Involvement of the 3'-untranslated region of cyclooxygenase-2 gene in its post-transcriptional regulation through the glucocorticoid receptor.

Functional roles of the 3'-untranslated region (3'-UTR) of the human Cyclooxygenase-2 (COX-2) gene were evaluated by transient transfection using luciferase (Luc) reporter vectors into bovine arterial endothelial cells (BAEC). Insertion of the 3'-UTR into the downstream of a Luc coding region resulted in decreased reporter activity (23%), although insertion into the upstream was no effect. The reporter activity of the downstream insertion but not the upstream insertion was induced by bacterial lipopolysaccharide (LPS).
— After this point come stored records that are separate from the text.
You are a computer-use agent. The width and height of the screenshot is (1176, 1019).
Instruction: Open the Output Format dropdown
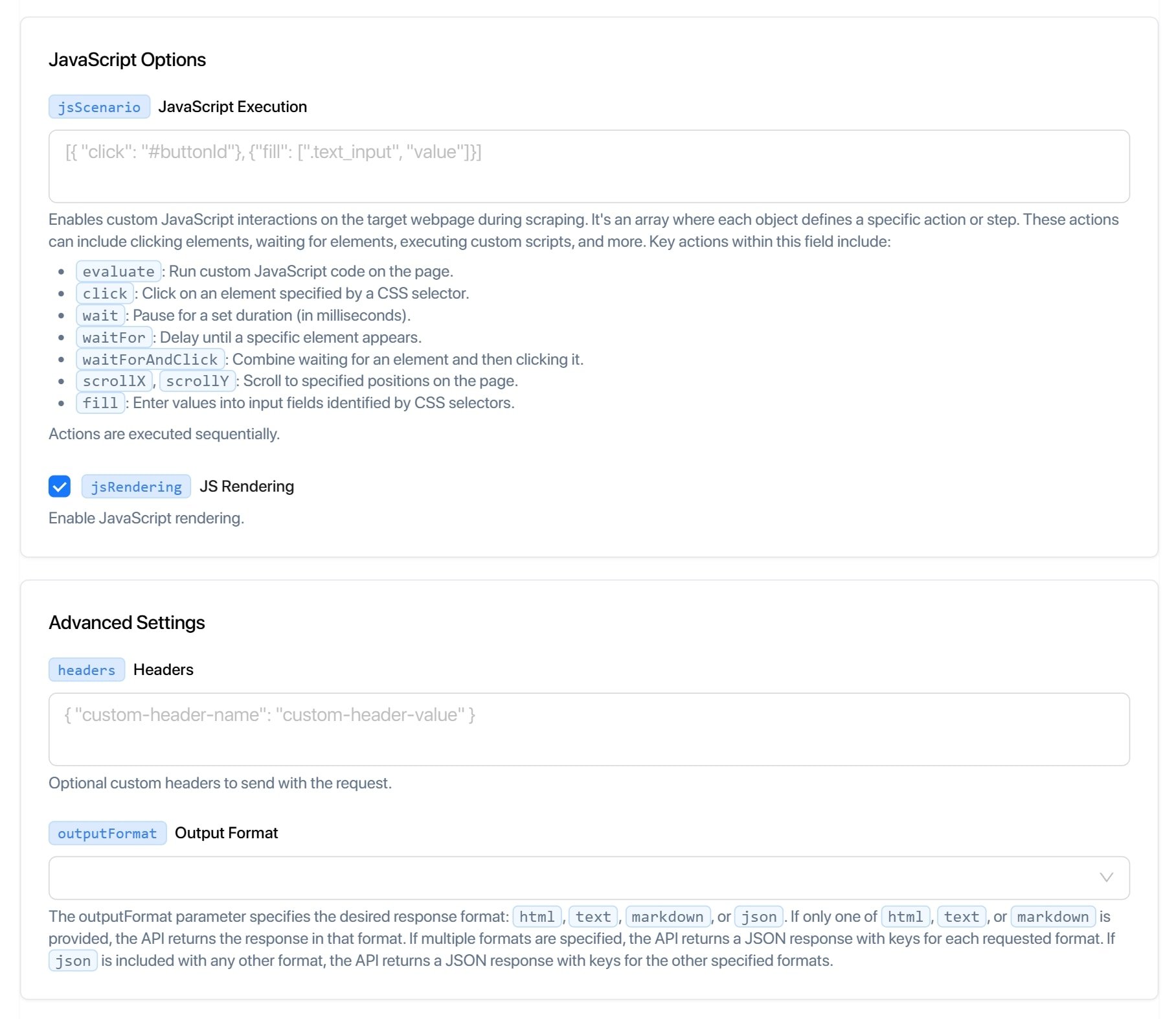pos(588,878)
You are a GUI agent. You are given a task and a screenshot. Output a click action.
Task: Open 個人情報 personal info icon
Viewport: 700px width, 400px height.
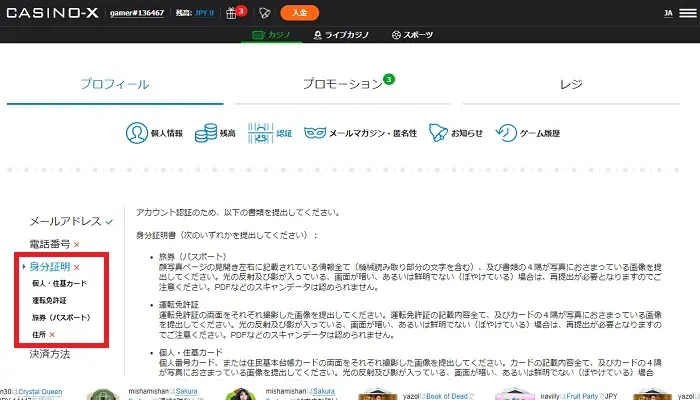pyautogui.click(x=137, y=133)
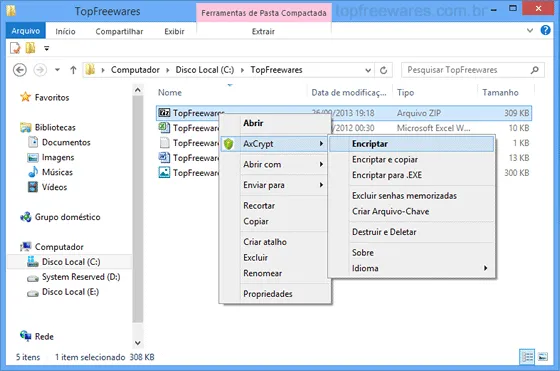Viewport: 560px width, 371px height.
Task: Click Propriedades in the context menu
Action: pyautogui.click(x=268, y=294)

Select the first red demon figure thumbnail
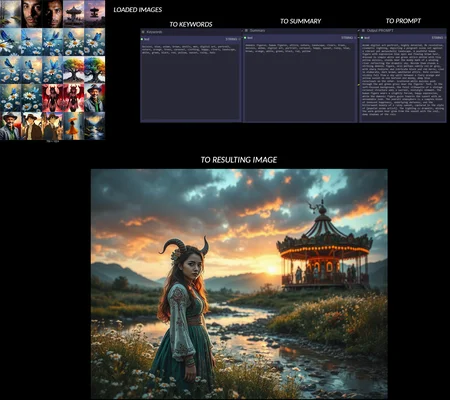click(x=52, y=98)
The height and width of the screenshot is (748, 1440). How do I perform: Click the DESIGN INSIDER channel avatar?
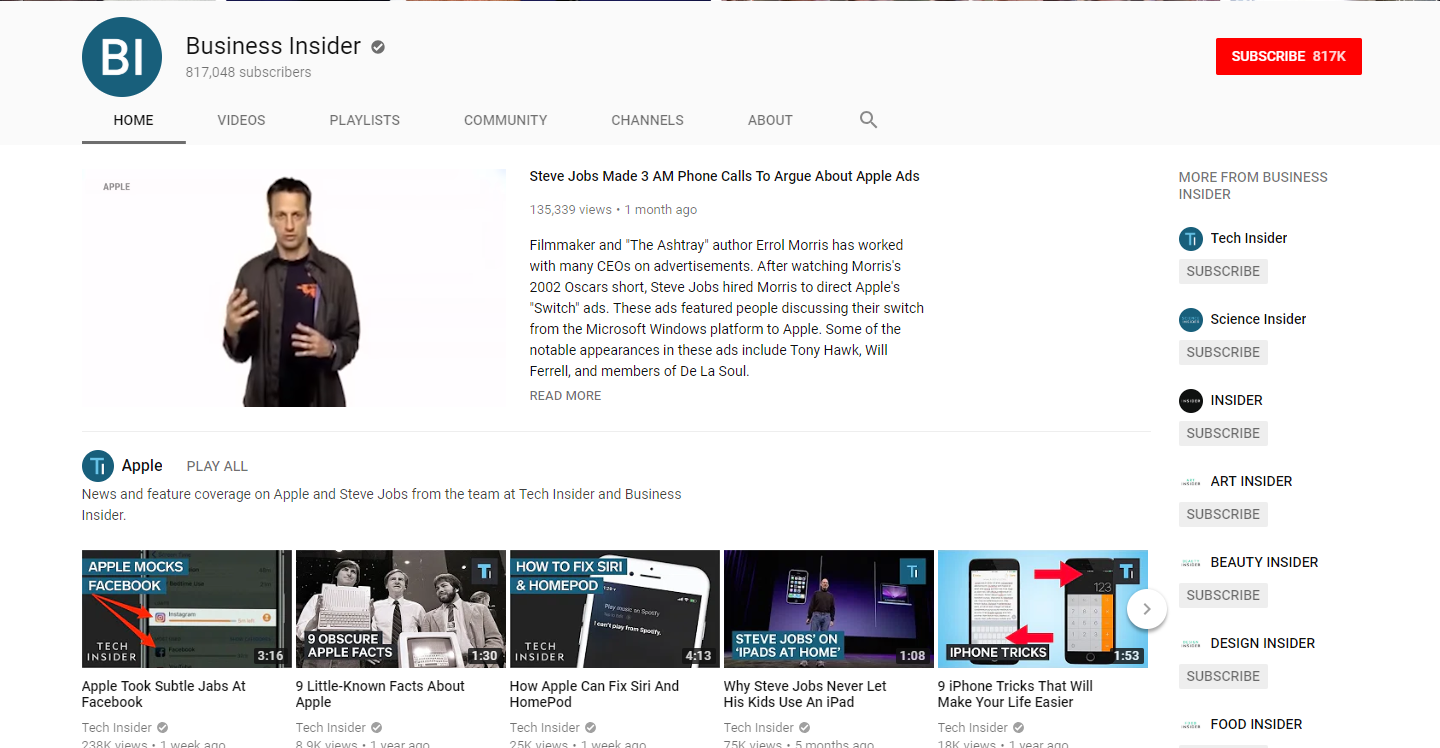[1190, 644]
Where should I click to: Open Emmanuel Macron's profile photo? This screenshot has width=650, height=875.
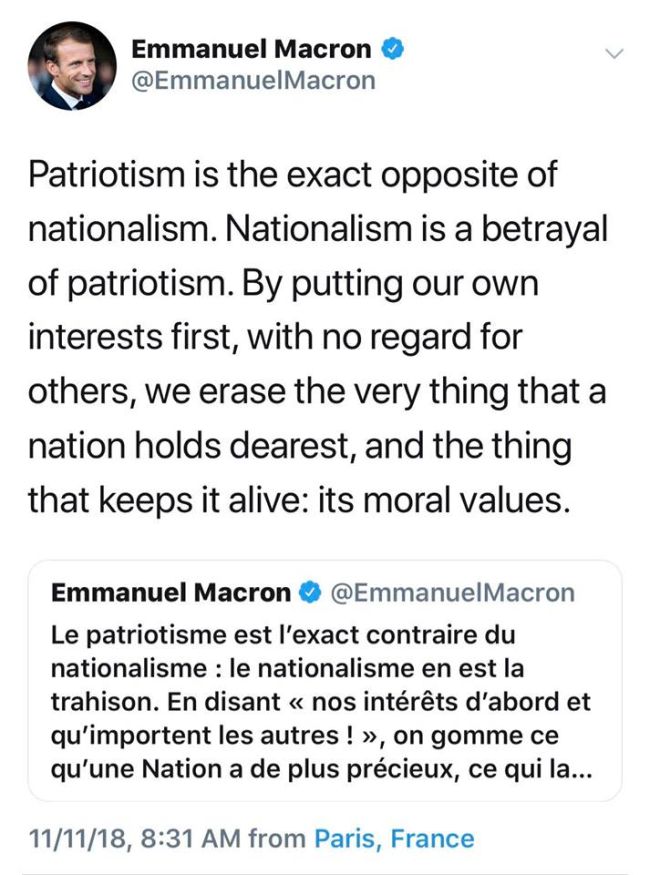72,65
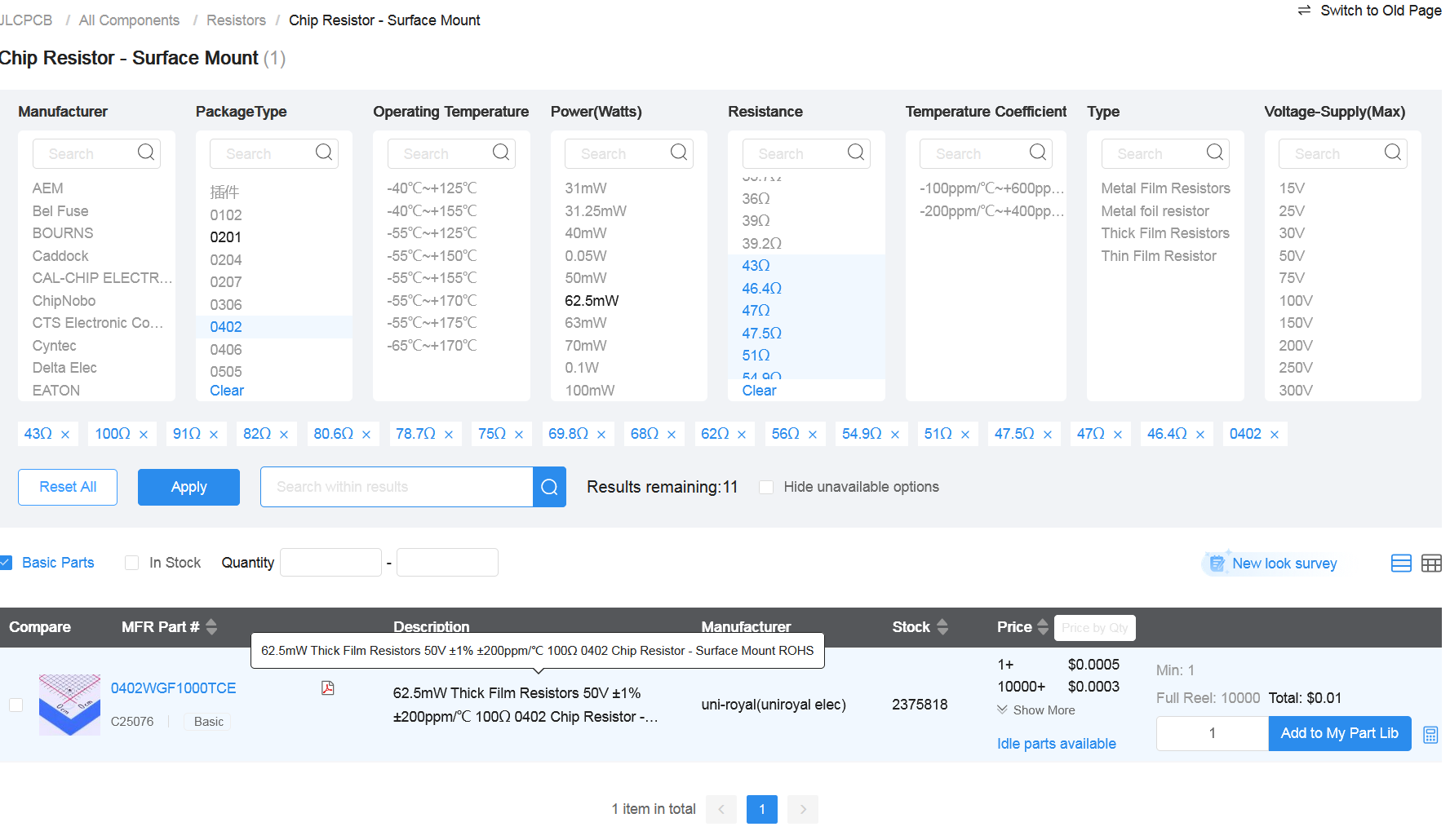Enable the In Stock checkbox
This screenshot has width=1450, height=840.
[x=131, y=563]
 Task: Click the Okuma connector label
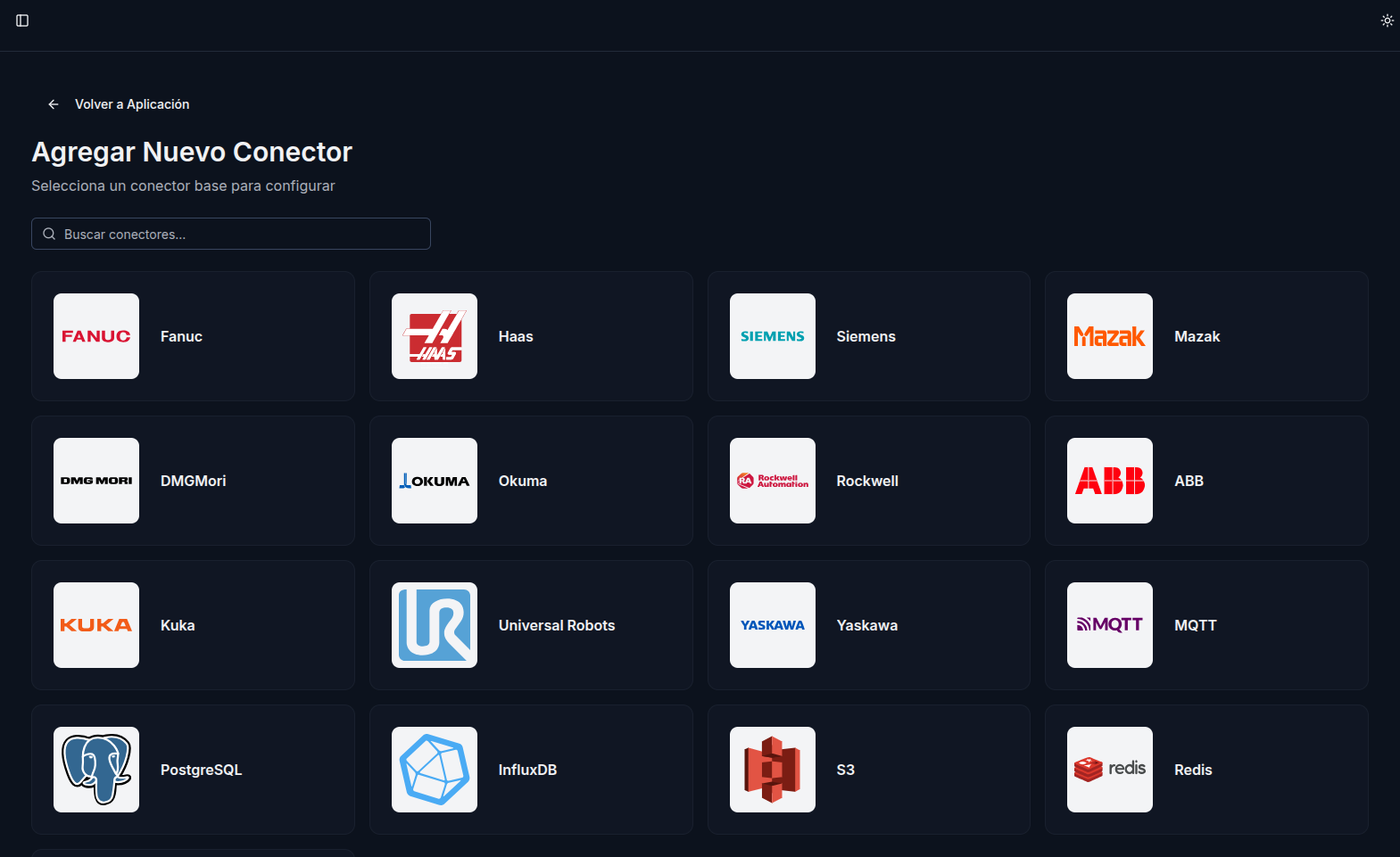pyautogui.click(x=523, y=481)
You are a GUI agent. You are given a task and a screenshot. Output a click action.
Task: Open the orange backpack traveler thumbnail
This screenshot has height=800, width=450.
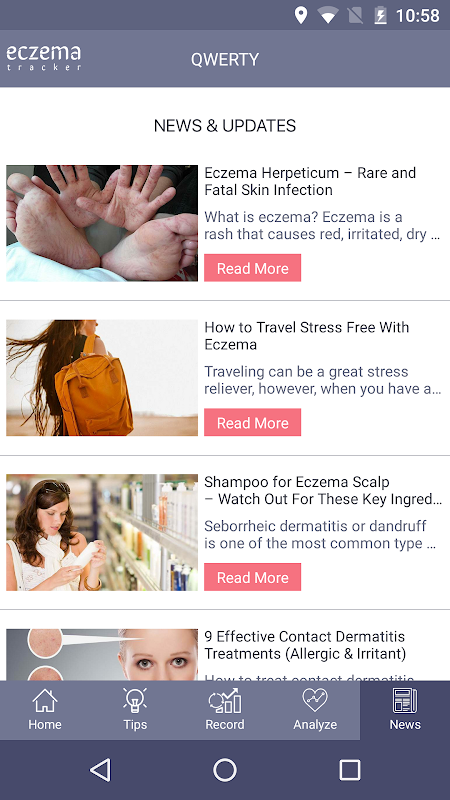[102, 378]
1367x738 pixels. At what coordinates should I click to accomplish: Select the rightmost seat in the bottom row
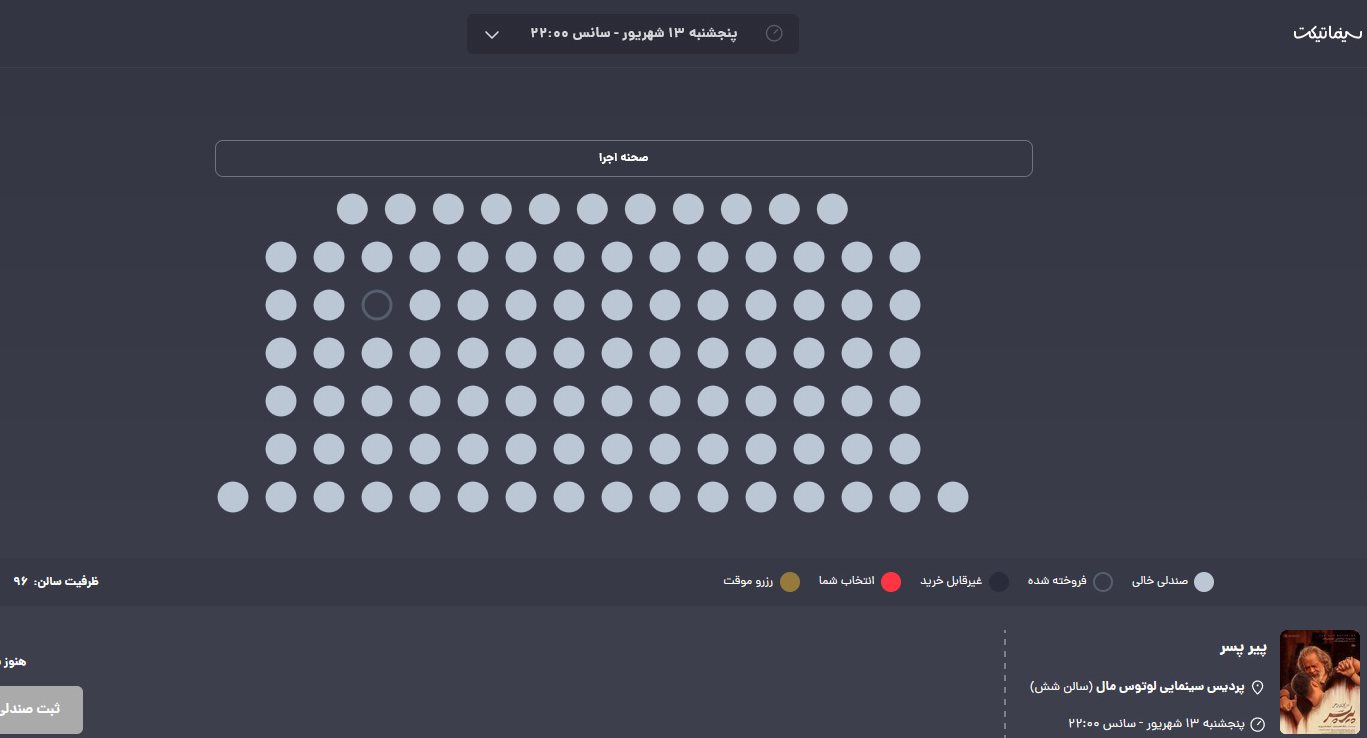953,497
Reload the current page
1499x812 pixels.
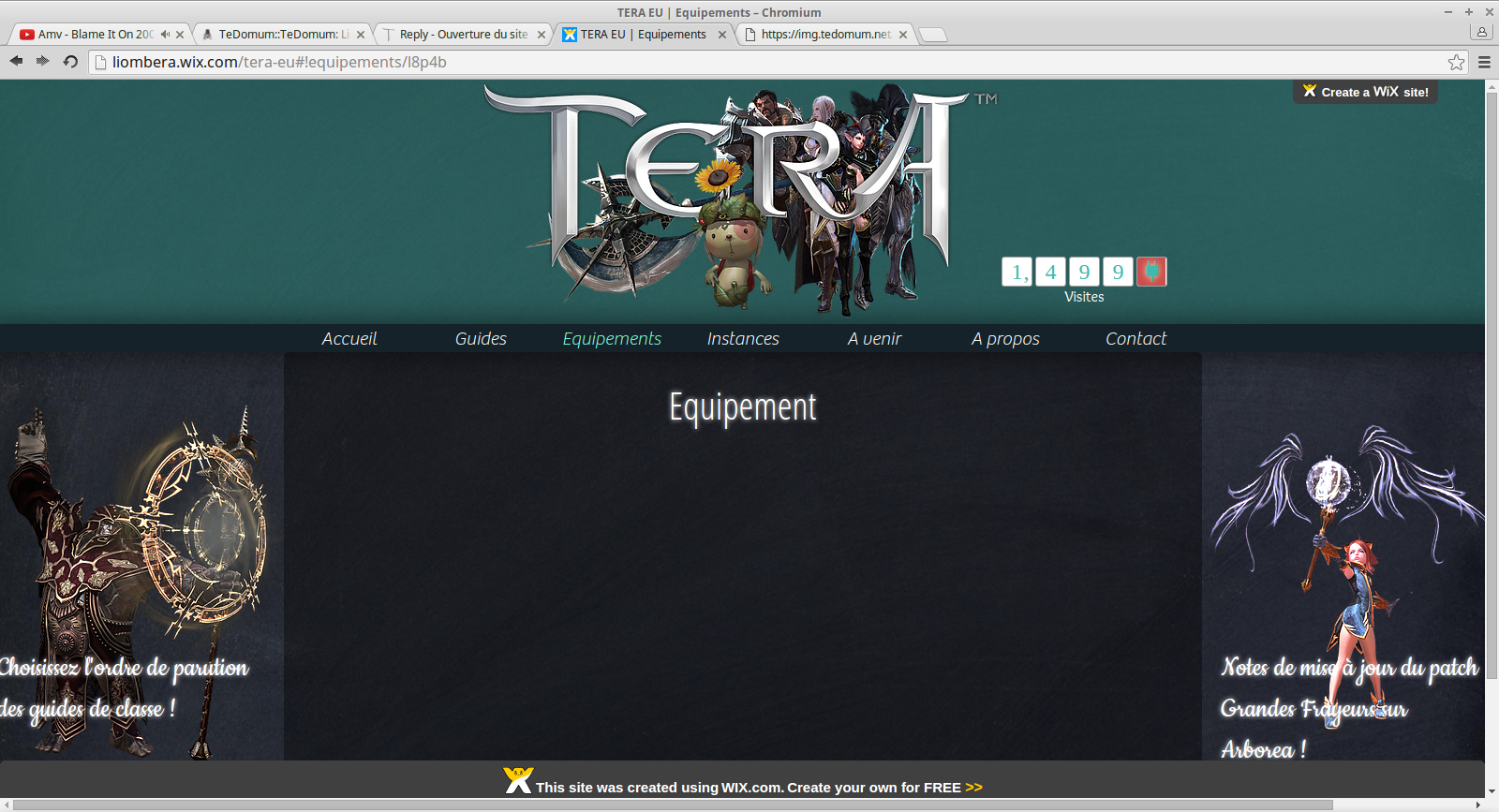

Moreover, LPS selectively stabilized COX-2 mRNA. Next, to evaluate the role of the 3'-UTR together with glucocorticoid receptor (GR), a GR-expression vector was cotransfected with the reporter vector of the downstream insertion of the 3'-UTR. As a result, the LPS-induced reporter activity was suppressed by dexamethasone in a dose-dependent manner. These data suggest that the 3'-UTR of the COX-2 gene is involved in not only the induction by LPS but also the suppression by DEX of COX-2 expression at the post-transcriptional level.